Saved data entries
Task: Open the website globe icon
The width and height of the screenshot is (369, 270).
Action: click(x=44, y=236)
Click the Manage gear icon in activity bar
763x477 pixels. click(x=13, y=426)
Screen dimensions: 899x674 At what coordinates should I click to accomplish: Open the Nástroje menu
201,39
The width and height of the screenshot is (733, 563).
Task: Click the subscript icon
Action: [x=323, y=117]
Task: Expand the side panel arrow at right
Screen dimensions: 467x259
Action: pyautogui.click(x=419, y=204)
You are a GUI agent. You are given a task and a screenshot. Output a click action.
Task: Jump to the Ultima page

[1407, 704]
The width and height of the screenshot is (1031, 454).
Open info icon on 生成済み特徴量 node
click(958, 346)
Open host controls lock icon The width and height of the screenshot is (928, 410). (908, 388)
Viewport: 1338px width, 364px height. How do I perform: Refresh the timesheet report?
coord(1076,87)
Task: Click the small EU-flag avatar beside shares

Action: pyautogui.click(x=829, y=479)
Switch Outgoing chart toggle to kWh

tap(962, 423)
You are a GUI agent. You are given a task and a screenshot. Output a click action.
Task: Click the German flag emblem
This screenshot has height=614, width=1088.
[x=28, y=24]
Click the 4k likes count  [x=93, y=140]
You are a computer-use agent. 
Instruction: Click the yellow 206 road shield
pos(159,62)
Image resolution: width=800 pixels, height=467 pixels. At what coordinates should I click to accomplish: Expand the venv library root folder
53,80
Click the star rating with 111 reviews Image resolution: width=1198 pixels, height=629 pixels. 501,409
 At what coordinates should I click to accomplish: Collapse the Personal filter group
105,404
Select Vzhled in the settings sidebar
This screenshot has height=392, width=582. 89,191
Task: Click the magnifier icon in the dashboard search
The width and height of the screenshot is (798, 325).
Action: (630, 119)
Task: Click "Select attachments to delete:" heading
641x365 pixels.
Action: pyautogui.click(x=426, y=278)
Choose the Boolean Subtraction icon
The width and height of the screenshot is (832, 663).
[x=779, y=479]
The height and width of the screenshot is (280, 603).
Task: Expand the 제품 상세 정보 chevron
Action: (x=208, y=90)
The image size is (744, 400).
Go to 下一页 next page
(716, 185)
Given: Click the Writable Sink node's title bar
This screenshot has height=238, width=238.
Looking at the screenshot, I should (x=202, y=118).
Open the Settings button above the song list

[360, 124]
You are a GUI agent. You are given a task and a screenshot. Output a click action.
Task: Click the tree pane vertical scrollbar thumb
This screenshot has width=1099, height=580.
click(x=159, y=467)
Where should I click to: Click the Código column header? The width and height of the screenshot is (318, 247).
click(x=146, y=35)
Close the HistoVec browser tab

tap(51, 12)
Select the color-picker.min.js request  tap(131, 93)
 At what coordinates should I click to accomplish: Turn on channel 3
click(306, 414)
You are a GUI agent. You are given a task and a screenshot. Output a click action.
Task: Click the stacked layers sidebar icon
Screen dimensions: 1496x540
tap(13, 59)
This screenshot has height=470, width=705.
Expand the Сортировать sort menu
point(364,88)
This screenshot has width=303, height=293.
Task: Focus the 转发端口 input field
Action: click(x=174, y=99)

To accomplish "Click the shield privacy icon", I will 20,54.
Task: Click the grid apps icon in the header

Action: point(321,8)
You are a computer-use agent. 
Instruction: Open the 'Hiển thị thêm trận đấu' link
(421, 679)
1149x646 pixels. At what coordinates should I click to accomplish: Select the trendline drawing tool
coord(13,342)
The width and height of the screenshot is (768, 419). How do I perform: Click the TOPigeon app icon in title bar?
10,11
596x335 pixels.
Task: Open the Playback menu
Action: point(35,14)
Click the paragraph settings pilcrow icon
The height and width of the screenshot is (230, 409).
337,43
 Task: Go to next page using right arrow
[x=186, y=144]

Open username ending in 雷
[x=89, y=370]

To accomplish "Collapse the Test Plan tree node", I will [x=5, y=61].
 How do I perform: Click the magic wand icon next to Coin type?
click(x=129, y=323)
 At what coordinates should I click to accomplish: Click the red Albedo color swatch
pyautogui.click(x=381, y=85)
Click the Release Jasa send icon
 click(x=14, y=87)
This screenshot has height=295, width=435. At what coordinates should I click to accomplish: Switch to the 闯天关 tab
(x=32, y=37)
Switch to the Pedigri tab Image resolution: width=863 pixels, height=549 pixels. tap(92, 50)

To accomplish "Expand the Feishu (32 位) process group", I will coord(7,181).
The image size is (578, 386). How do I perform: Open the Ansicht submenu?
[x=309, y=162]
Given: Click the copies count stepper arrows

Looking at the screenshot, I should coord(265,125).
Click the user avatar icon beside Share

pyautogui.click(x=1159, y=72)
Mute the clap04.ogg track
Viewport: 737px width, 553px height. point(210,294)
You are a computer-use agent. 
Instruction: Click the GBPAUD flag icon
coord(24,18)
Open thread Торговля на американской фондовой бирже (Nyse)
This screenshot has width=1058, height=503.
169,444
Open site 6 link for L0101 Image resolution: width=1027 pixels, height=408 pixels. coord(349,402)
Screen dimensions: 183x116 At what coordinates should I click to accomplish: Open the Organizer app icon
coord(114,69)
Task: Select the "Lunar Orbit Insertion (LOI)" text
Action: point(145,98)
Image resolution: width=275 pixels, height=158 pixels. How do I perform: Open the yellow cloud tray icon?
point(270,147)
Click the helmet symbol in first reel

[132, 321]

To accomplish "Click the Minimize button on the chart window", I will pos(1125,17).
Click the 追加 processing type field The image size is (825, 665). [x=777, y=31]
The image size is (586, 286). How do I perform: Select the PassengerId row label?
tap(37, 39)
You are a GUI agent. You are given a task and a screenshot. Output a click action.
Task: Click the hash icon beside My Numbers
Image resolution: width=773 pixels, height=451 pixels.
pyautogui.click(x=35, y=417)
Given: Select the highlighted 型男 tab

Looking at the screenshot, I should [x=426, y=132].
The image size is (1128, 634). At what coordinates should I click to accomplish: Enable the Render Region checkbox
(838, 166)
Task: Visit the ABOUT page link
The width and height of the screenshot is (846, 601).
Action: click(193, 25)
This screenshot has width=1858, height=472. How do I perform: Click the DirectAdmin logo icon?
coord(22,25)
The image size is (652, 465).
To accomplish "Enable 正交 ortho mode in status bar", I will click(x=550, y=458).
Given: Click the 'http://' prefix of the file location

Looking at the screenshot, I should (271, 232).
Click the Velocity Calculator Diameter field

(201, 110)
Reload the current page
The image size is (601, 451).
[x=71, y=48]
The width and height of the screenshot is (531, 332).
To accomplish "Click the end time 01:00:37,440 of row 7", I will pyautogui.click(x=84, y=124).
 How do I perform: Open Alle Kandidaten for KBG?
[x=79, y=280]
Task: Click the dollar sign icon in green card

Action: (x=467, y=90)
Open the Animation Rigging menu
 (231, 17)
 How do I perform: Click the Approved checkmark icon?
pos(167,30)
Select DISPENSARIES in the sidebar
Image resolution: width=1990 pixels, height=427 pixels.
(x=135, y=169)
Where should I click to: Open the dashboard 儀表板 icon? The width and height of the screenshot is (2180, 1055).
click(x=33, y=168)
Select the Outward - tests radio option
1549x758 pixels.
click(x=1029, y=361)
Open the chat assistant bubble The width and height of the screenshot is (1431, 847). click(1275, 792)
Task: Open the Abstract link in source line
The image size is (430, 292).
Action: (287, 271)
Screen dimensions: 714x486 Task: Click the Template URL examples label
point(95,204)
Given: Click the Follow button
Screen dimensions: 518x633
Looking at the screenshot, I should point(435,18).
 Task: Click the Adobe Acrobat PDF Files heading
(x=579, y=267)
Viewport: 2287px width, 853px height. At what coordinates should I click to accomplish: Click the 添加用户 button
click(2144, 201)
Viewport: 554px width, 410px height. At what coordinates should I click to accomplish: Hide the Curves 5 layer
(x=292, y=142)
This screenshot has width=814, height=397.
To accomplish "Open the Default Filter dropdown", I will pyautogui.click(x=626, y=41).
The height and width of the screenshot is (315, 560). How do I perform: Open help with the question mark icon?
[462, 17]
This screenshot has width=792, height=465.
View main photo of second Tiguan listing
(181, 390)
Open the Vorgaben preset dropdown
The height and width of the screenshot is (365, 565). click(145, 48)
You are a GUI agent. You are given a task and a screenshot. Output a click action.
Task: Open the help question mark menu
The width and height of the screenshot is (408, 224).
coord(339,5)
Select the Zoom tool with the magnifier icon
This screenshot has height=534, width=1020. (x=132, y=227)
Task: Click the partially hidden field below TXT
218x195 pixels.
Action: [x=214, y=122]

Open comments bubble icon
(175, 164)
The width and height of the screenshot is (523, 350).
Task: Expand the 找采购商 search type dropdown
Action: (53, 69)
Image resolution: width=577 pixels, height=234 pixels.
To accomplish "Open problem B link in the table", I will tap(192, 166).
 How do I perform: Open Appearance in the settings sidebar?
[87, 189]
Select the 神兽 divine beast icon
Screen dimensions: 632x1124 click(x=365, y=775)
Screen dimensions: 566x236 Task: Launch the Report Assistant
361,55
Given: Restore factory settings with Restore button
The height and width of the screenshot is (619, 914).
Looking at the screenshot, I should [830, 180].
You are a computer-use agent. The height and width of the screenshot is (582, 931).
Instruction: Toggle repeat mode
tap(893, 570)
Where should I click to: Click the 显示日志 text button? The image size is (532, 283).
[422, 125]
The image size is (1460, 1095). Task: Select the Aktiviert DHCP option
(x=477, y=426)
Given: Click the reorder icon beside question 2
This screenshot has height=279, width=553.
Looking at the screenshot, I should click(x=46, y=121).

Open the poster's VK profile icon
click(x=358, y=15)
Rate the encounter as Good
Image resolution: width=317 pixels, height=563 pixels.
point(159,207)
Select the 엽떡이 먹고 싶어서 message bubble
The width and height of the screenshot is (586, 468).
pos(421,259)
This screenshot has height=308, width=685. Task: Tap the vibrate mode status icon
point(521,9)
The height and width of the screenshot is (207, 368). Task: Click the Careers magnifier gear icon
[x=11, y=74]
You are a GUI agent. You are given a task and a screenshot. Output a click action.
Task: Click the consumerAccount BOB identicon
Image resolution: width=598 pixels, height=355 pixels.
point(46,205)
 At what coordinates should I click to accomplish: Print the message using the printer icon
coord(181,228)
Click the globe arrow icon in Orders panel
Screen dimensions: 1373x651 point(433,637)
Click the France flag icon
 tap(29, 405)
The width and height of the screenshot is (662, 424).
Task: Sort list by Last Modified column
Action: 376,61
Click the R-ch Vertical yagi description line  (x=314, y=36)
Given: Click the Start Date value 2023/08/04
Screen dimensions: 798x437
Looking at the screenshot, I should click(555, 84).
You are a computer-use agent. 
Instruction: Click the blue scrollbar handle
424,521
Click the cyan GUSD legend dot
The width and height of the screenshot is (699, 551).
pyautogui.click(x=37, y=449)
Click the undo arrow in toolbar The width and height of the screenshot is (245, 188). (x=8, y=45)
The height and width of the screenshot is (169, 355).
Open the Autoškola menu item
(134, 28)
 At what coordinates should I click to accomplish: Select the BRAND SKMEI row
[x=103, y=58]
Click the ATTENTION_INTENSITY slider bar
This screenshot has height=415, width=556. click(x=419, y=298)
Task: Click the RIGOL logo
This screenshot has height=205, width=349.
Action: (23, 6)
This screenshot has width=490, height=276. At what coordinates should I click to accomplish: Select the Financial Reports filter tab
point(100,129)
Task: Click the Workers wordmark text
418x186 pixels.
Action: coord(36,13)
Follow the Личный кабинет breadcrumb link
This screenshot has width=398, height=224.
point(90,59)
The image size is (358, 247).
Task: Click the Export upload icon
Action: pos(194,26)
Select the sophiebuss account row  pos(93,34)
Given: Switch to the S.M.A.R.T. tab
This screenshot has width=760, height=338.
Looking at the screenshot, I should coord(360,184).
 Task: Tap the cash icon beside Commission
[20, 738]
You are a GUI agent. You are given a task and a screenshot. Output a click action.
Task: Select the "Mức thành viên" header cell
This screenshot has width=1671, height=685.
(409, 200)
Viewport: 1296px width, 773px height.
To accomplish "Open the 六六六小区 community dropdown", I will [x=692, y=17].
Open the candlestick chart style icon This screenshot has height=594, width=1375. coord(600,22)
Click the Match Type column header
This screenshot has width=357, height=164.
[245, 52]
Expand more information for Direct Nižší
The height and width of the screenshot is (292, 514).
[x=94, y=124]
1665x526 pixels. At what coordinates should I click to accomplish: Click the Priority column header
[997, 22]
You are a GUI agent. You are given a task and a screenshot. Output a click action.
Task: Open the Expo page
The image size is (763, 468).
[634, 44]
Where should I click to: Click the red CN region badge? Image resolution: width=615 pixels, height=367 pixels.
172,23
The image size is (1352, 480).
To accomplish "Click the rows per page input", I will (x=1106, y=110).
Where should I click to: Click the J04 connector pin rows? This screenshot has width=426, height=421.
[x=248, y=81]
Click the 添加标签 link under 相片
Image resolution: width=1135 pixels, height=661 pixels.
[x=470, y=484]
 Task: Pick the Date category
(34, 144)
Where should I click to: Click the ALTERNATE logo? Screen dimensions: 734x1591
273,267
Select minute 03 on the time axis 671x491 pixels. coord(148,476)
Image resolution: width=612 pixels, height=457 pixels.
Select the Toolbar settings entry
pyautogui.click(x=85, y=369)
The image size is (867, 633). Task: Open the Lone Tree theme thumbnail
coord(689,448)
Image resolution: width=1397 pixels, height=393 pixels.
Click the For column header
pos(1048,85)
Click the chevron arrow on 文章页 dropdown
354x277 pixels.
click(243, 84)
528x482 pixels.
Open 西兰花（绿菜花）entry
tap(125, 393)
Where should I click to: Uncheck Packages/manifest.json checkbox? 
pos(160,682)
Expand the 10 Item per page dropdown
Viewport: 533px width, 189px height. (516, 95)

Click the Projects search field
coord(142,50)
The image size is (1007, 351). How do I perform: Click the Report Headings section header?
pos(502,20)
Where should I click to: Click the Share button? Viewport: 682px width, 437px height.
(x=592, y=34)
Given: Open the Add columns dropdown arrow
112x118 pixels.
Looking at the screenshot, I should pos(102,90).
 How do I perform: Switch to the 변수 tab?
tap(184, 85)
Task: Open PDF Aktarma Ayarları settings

Task item
Reproduce the entries exactly, starting at their first line and stopping after the line with "The width and height of the screenshot is (1031, 454).".

Exercise response
Task: Open the website globe icon
The width and height of the screenshot is (369, 270).
Action: click(x=44, y=236)
Click the Manage gear icon in activity bar
763x477 pixels. click(x=13, y=426)
Screen dimensions: 899x674 At what coordinates should I click to accomplish: Open the Nástroje menu
201,39
The width and height of the screenshot is (733, 563).
Task: Click the subscript icon
Action: [x=323, y=117]
Task: Expand the side panel arrow at right
Screen dimensions: 467x259
Action: pyautogui.click(x=419, y=204)
You are a GUI agent. You are given a task and a screenshot. Output a click action.
Task: Jump to the Ultima page

[1407, 704]
The width and height of the screenshot is (1031, 454).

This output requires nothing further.